*EXERCISE DETAILS*. Search each line of the data for the word "Hide"; copy every line where it is found.

*EXCERPTED DATA*.
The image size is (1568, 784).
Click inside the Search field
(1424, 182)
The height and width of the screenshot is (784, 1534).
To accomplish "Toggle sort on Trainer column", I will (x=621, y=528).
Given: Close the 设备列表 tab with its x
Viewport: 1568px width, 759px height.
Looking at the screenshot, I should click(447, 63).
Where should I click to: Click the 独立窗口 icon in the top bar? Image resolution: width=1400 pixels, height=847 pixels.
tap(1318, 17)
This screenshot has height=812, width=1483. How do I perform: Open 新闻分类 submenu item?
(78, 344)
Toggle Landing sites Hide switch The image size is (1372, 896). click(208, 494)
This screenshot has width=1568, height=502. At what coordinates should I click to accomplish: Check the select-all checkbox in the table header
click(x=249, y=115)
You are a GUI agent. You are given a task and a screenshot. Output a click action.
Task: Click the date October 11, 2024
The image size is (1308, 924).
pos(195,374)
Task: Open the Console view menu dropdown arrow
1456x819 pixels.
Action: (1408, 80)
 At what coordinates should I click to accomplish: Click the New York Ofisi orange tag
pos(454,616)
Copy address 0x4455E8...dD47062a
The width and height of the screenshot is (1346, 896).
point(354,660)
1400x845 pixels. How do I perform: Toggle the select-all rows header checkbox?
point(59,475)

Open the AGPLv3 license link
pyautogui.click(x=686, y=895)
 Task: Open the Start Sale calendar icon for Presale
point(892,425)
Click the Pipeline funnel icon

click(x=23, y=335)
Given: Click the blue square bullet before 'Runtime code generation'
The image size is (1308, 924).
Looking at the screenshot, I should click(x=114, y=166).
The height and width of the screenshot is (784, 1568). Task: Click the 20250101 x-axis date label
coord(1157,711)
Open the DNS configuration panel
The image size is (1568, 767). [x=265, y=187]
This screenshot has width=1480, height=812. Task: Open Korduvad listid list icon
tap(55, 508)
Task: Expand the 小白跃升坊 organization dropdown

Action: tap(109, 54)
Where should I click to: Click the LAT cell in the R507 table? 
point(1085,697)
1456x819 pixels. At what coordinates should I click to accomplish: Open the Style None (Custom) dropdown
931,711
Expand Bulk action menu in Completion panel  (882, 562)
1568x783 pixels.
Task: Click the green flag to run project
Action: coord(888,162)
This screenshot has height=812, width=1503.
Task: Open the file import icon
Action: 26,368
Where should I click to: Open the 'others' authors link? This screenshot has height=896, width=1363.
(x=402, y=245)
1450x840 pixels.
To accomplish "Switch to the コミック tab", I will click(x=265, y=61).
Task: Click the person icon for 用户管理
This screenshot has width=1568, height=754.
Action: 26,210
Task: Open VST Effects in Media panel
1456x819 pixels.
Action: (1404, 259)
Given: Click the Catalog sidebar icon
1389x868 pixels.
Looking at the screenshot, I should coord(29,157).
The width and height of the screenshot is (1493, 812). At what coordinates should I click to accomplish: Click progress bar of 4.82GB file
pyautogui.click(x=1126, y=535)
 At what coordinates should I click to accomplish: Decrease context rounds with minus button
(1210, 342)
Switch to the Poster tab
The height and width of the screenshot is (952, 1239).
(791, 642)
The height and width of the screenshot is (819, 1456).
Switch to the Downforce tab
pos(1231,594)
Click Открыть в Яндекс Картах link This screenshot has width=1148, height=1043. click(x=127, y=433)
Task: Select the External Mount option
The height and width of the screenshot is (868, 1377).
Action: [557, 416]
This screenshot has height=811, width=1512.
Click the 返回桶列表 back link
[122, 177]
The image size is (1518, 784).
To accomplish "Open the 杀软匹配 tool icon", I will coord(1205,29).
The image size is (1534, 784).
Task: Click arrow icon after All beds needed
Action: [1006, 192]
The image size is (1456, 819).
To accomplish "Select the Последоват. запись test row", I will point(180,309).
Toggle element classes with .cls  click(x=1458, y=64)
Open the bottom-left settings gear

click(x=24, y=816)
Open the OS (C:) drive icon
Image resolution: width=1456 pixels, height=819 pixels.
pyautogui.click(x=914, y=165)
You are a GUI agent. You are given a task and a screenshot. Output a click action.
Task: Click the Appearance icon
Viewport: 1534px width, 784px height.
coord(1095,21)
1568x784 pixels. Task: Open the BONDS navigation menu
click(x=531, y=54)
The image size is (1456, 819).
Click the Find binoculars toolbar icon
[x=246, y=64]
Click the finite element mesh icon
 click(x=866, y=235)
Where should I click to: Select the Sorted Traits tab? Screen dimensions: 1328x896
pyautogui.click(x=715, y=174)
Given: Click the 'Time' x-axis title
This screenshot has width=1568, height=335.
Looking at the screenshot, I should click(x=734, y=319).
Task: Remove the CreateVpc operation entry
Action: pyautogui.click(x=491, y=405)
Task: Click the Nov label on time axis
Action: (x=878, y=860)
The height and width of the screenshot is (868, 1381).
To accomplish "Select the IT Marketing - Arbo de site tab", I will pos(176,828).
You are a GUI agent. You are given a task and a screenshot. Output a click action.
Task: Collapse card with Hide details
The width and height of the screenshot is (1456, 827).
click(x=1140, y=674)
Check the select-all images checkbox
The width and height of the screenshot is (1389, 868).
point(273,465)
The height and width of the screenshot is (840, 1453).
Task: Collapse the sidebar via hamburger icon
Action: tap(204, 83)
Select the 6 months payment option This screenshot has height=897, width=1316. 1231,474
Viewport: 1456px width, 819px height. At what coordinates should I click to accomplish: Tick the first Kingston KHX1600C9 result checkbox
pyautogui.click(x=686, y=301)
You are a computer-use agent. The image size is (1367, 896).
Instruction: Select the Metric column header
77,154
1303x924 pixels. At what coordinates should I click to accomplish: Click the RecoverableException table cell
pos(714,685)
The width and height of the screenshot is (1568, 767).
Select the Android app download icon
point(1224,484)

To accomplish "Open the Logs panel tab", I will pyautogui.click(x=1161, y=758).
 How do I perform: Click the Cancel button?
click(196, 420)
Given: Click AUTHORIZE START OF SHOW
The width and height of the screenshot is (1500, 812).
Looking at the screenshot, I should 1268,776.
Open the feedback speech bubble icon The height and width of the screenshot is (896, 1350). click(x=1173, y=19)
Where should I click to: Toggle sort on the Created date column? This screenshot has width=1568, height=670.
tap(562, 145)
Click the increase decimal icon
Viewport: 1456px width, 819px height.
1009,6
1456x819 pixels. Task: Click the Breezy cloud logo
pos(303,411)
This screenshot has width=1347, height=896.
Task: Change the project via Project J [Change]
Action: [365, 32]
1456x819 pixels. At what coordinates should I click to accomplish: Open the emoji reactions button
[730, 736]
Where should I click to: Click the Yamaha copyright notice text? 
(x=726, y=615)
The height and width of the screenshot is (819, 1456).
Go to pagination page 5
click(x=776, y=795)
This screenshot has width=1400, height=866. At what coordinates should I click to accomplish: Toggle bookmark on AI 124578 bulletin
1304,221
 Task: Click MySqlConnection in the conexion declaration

*COMPLETED EXERCISE*.
Toggle Landing sites Hide switch The image size is (1372, 896). click(208, 494)
Task: Collapse card with Hide details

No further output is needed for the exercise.